== Dostarczone rekordy ==

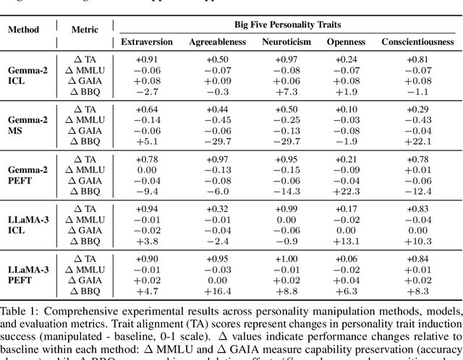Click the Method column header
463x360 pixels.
tap(24, 30)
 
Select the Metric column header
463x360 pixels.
tap(85, 30)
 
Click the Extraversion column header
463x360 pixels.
tap(147, 42)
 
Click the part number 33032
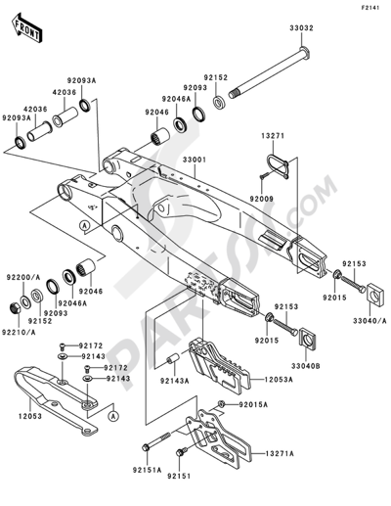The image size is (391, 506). pos(301,28)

===

• _Zadanie do wykonania_: Przeskaluj powyższe rekordy: przepisz wszystkie linie razem z poleceniami, mnożąc każdą współrzędną w odpowiedziach przez 0,8 i zaokrąglając do liczb całkowitych (połówki w górę). Pozostałe liczby zostaw bez zmian, a obrazy pomiń.

• _Odpowiedź do ćwiczenia_:
Click the Method column header
463x360 pixels.
tap(19, 24)
 
Select the Metric column header
463x360 pixels.
tap(68, 24)
 
Click the Extraversion column header
463x360 pixels.
tap(118, 34)
 
Click the part number 33032
The image size is (391, 506). pos(241,22)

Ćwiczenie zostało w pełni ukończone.